From 2017 to 2021, a series of chemiluminescence kits (Autobio) were used in YWCHH for the detection of HBsAg, HBsAb, HBeAg, HBeAb, and HBcAb. The positive thresholds were HBsAg ≥0.05 IU/mL, HBsAb ≥10 IU/L, HBeAg ≥0.1 PEIU/mL, HBeAb ≥0.4 PEIU/mL, and HBcAb ≥0.7 PEIU/mL. The Yuehai branch of YWCHH also used Autobio reagents for detection from 2017 to 2018. However, the detection method was switched to electrochemiluminescence kits (Roche Diagnostics) from 2019 to 2021. The positive thresholds were HBsAg ≥1 cutoff index (COI), HBsAb ≥10 IU/L, HBeAg ≥1 COI, HBeAb ≤1 COI, and HBcAb ≤1 COI.

HBV DNA load was tested using the HBV nucleic acid detection kit (PCR-Fluorescent Probe Method; Daan Gene). A sample with HBV DNA concentration greater than 1000 IU/mL was reported as positive.

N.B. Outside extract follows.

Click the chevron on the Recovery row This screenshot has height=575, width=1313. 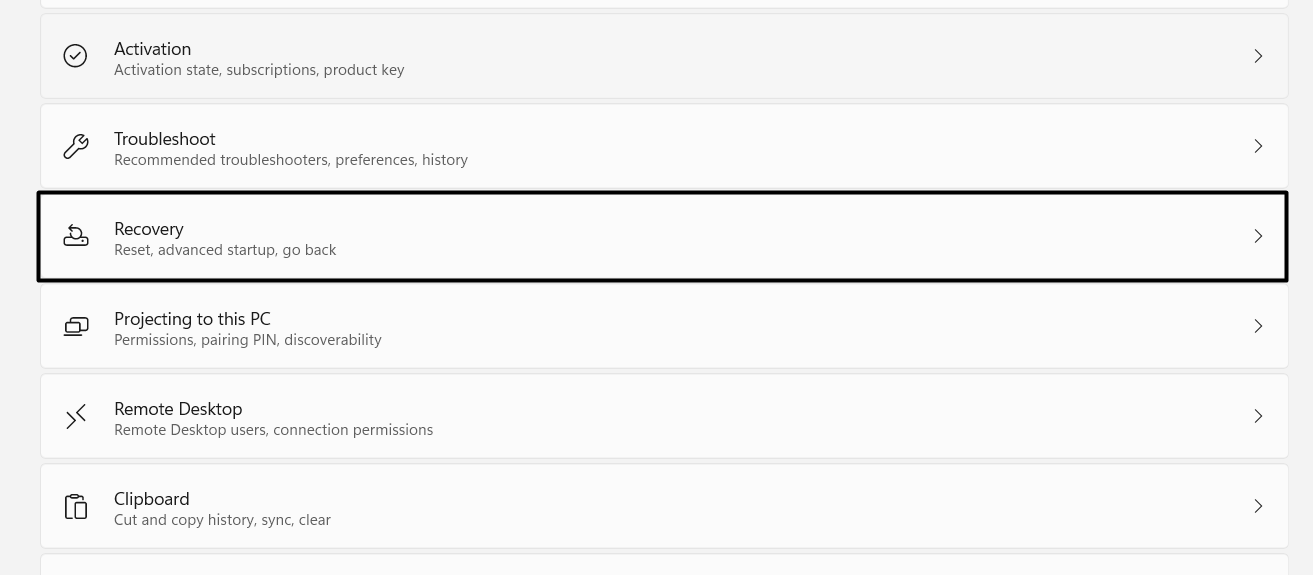tap(1258, 236)
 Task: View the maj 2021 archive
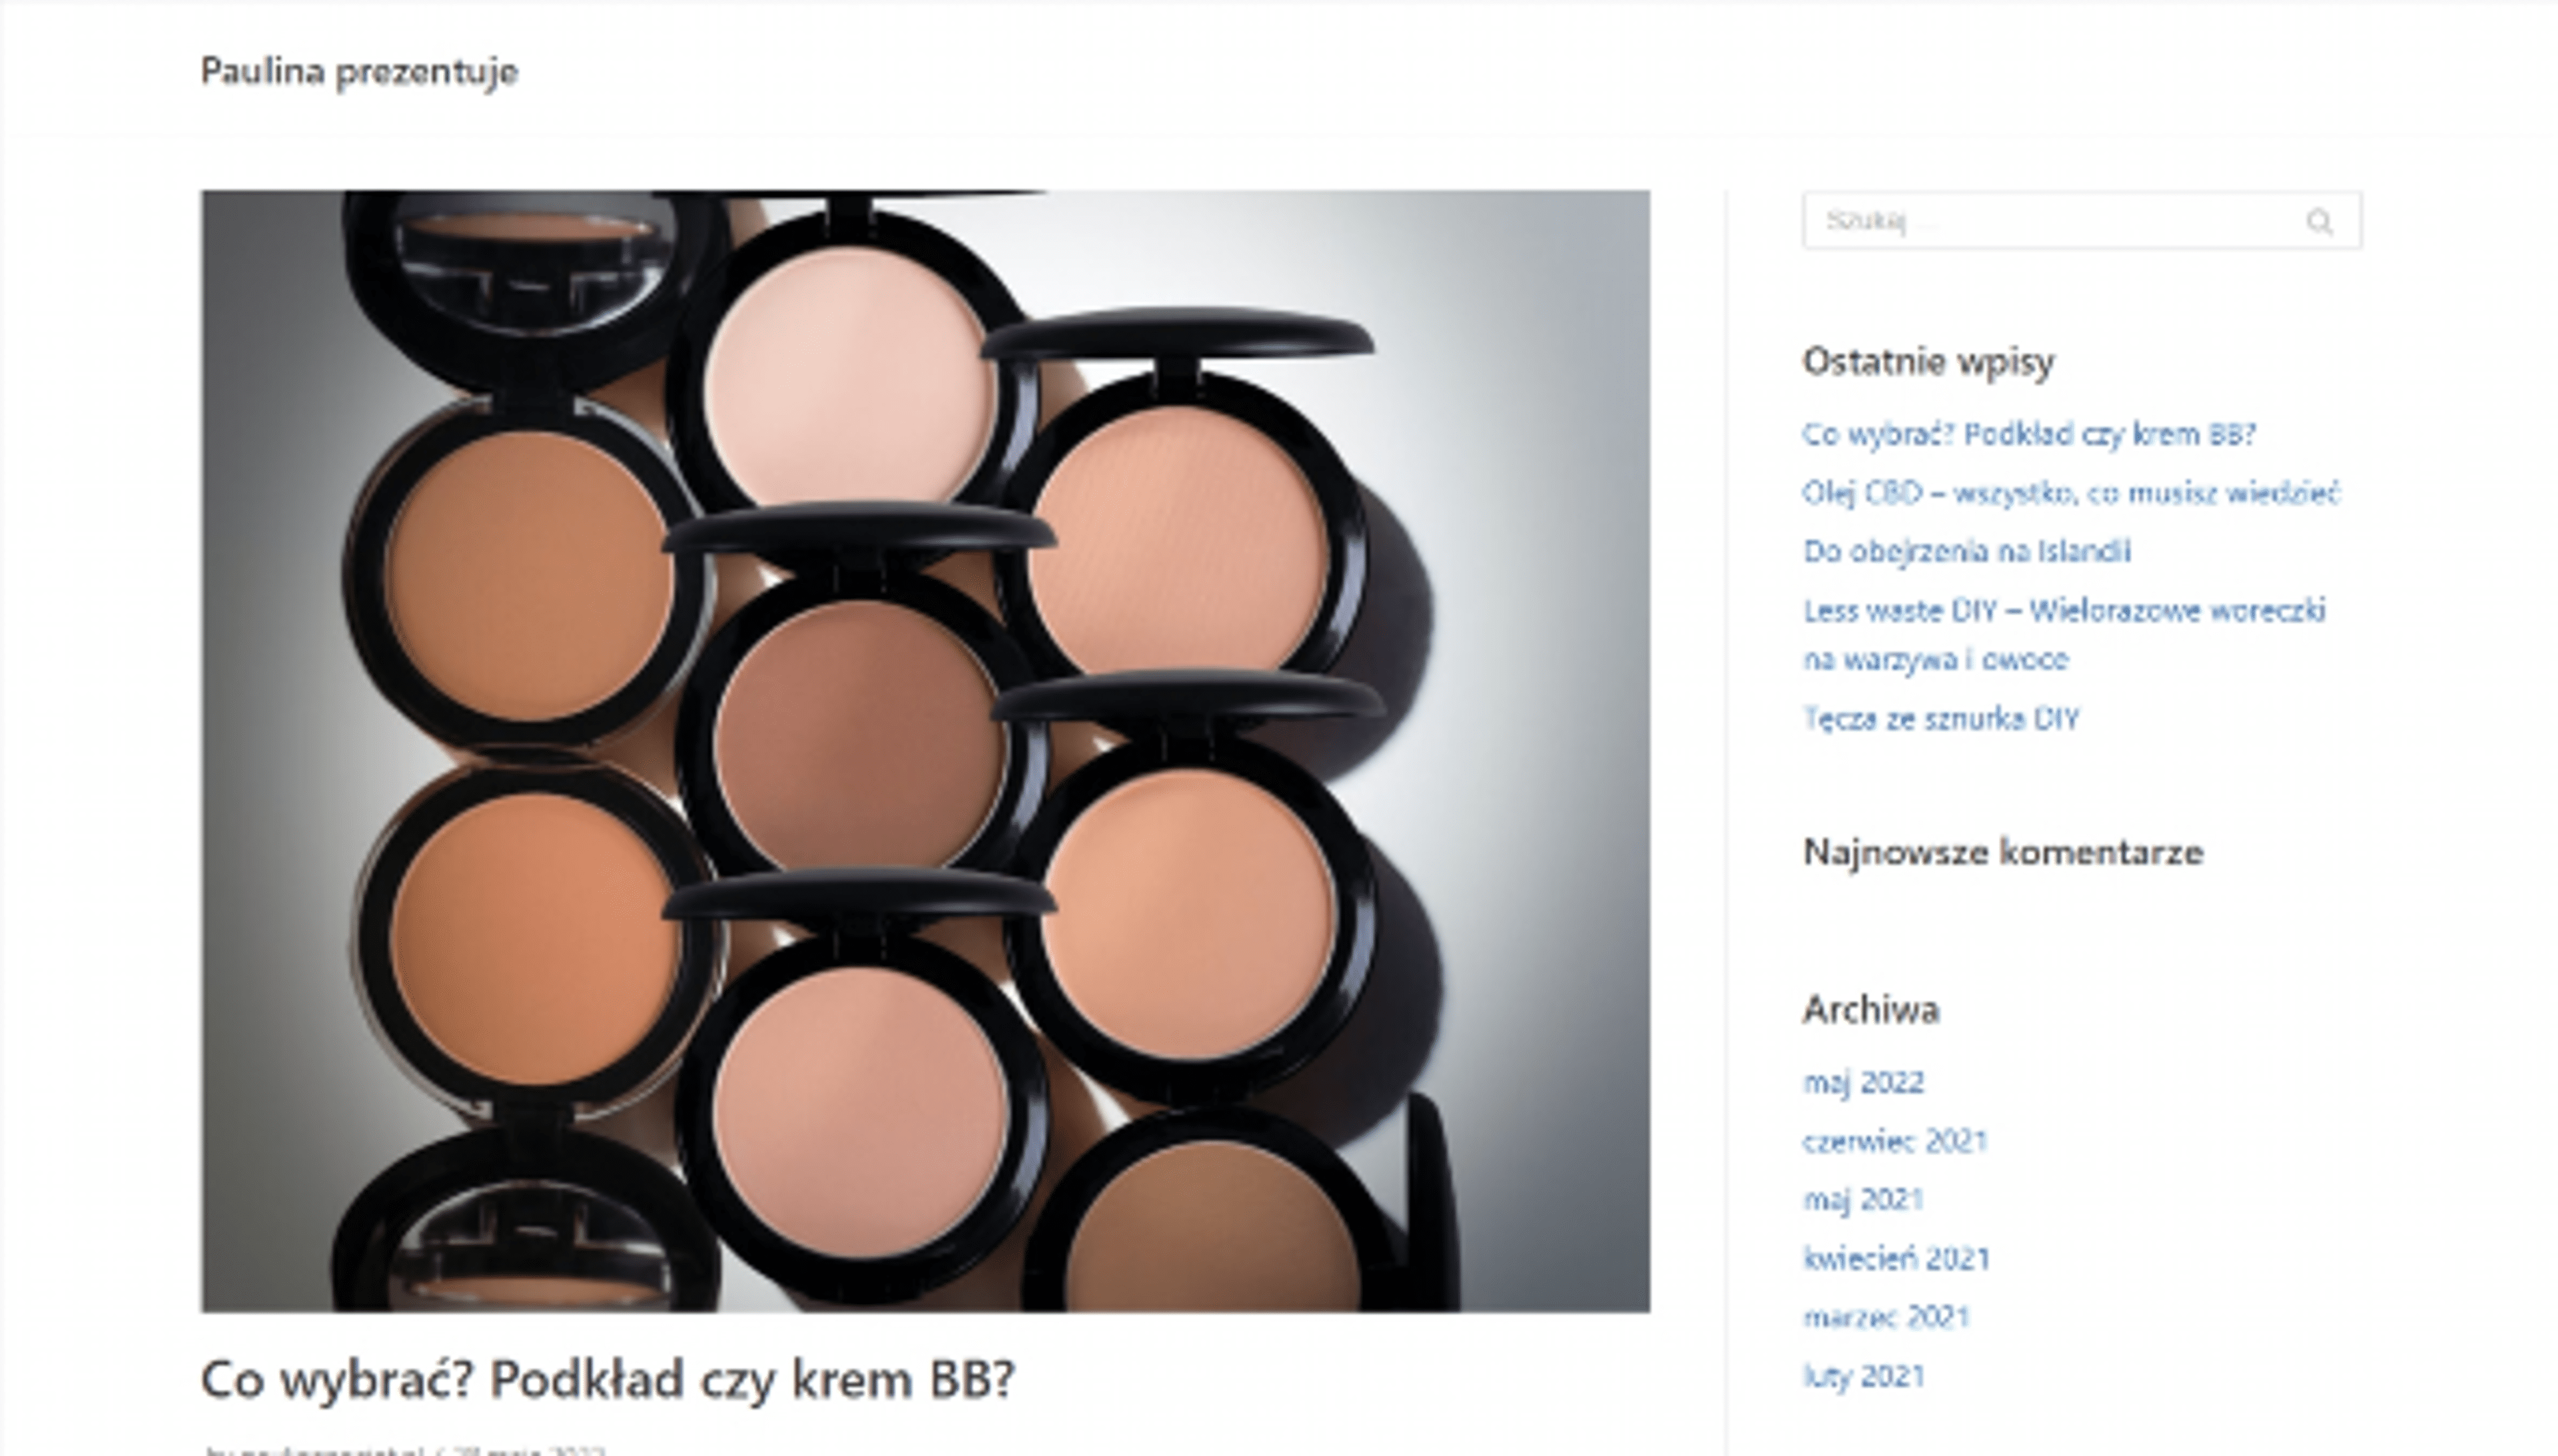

Active-Passive Immunoprophylaxis in Neonates

According to the national immunization program, all neonates delivered by HBsAg-positive pregnant women receive 1 dose of hepatitis B hyperimmune globulin (HBIG) (100 IU; Hualan Bio) and the first dose of hepatitis B vaccine (HepB) (10 μg; Aim Honesty) within 24 hours after birth. Subsequently, they receive repeat doses of HepB when they reach 1 month and 6 months of age.

Statistical Analysis

For descriptive statistics, continuous variables have been presented as mean (SD), while categorical variables have been expressed as number (percentage). Significant differences between groups were analyzed by employing suitable statistical testing methods, including the independent samples t-test, chi-square test (Pearson chi-square test or Fisher exact test), and Mann-Whitney U test. A least absolute shrinkage and selection operator (LASSO) binary logistic regression model was built to screen risk factors correlated with HBsAg positivity in cord blood. Then, univariate logistic regression analyses were conducted to demonstrate substantial correlation. Subsequently, these factors were incorporated into a multivariate logistic regression model to assess their combined impact on cord blood HBsAg positivity. The results of logistic regression analysis are expressed as odds ratio (OR) (95% CI).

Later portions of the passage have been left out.